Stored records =
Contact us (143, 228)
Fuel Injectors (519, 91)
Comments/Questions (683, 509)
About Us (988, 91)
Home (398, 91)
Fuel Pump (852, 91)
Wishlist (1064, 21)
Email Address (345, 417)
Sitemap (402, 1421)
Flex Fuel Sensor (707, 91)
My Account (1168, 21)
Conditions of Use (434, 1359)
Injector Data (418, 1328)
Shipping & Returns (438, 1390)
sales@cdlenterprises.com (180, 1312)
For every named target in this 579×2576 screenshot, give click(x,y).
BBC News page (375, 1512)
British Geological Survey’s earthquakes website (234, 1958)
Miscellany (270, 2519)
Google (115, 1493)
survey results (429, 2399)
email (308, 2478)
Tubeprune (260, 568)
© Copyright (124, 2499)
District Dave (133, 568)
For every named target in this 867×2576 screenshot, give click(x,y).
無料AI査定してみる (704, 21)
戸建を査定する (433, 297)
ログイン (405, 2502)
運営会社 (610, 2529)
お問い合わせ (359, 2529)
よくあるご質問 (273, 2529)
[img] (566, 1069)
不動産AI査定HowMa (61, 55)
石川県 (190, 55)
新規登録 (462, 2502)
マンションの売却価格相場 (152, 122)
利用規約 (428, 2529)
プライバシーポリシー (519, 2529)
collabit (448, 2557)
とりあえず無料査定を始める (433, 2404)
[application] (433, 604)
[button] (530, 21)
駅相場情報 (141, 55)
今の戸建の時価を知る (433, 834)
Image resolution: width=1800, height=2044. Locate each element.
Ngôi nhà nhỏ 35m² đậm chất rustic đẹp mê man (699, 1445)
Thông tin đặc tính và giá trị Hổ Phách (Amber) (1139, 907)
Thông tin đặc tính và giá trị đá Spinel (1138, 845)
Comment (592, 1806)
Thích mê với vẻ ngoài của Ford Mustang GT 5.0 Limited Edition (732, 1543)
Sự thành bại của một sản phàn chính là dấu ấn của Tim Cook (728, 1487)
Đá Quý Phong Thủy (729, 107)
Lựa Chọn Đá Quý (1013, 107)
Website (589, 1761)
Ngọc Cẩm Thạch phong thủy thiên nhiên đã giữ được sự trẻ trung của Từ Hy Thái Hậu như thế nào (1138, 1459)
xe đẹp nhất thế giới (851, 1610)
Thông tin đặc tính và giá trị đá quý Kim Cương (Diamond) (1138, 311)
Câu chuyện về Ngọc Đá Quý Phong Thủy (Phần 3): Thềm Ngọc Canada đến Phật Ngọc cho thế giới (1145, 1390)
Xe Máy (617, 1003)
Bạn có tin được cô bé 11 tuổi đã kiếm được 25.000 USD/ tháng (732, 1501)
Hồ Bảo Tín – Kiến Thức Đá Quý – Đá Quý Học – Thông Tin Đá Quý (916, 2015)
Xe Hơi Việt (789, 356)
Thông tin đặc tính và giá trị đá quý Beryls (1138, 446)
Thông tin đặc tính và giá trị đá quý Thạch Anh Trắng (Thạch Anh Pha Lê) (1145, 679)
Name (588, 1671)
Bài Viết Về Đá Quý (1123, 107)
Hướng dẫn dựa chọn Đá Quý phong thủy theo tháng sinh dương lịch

EXERCISE = Repeat each of the entries exactly.

EXERCISE RESULT =
Contact us (143, 228)
Fuel Injectors (519, 91)
Comments/Questions (683, 509)
About Us (988, 91)
Home (398, 91)
Fuel Pump (852, 91)
Wishlist (1064, 21)
Email Address (345, 417)
Sitemap (402, 1421)
Flex Fuel Sensor (707, 91)
My Account (1168, 21)
Conditions of Use (434, 1359)
Injector Data (418, 1328)
Shipping & Returns (438, 1390)
sales@cdlenterprises.com (180, 1312)
For every named target in this 579×2576 screenshot, give click(x,y).
BBC News page (375, 1512)
British Geological Survey’s earthquakes website (234, 1958)
Miscellany (270, 2519)
Google (115, 1493)
survey results (429, 2399)
email (308, 2478)
Tubeprune (260, 568)
© Copyright (124, 2499)
District Dave (133, 568)
For every named target in this 867×2576 screenshot, give click(x,y).
無料AI査定してみる (704, 21)
戸建を査定する (433, 297)
ログイン (405, 2502)
運営会社 (610, 2529)
お問い合わせ (359, 2529)
よくあるご質問 (273, 2529)
[img] (566, 1069)
不動産AI査定HowMa (61, 55)
石川県 (190, 55)
新規登録 (462, 2502)
マンションの売却価格相場 (152, 122)
利用規約 (428, 2529)
プライバシーポリシー (519, 2529)
collabit (448, 2557)
とりあえず無料査定を始める (433, 2404)
[application] (433, 604)
[button] (530, 21)
駅相場情報 (141, 55)
今の戸建の時価を知る (433, 834)
Image resolution: width=1800, height=2044. Locate each element.
Ngôi nhà nhỏ 35m² đậm chất rustic đẹp mê man (699, 1445)
Thông tin đặc tính và giá trị Hổ Phách (Amber) (1139, 907)
Thông tin đặc tính và giá trị đá Spinel (1138, 845)
Comment (592, 1806)
Thích mê với vẻ ngoài của Ford Mustang GT 5.0 Limited Edition (732, 1543)
Sự thành bại của một sản phàn chính là dấu ấn của Tim Cook (728, 1487)
Đá Quý Phong Thủy (729, 107)
Lựa Chọn Đá Quý (1013, 107)
Website (589, 1761)
Ngọc Cẩm Thạch phong thủy thiên nhiên đã giữ được sự trẻ trung của Từ Hy Thái Hậu như thế nào (1138, 1459)
xe đẹp nhất thế giới (851, 1610)
Thông tin đặc tính và giá trị đá quý Kim Cương (Diamond) (1138, 311)
Câu chuyện về Ngọc Đá Quý Phong Thủy (Phần 3): Thềm Ngọc Canada đến Phật Ngọc cho thế giới (1145, 1390)
Xe Máy (617, 1003)
Bạn có tin được cô bé 11 tuổi đã kiếm được 25.000 USD/ tháng (732, 1501)
Hồ Bảo Tín – Kiến Thức Đá Quý – Đá Quý Học – Thông Tin Đá Quý (916, 2015)
Xe Hơi Việt (789, 356)
Thông tin đặc tính và giá trị đá quý Beryls (1138, 446)
Thông tin đặc tính và giá trị đá quý Thạch Anh Trắng (Thạch Anh Pha Lê) (1145, 679)
Name (588, 1671)
Bài Viết Về Đá Quý (1123, 107)
Hướng dẫn dựa chọn Đá Quý phong thủy theo tháng sinh dương lịch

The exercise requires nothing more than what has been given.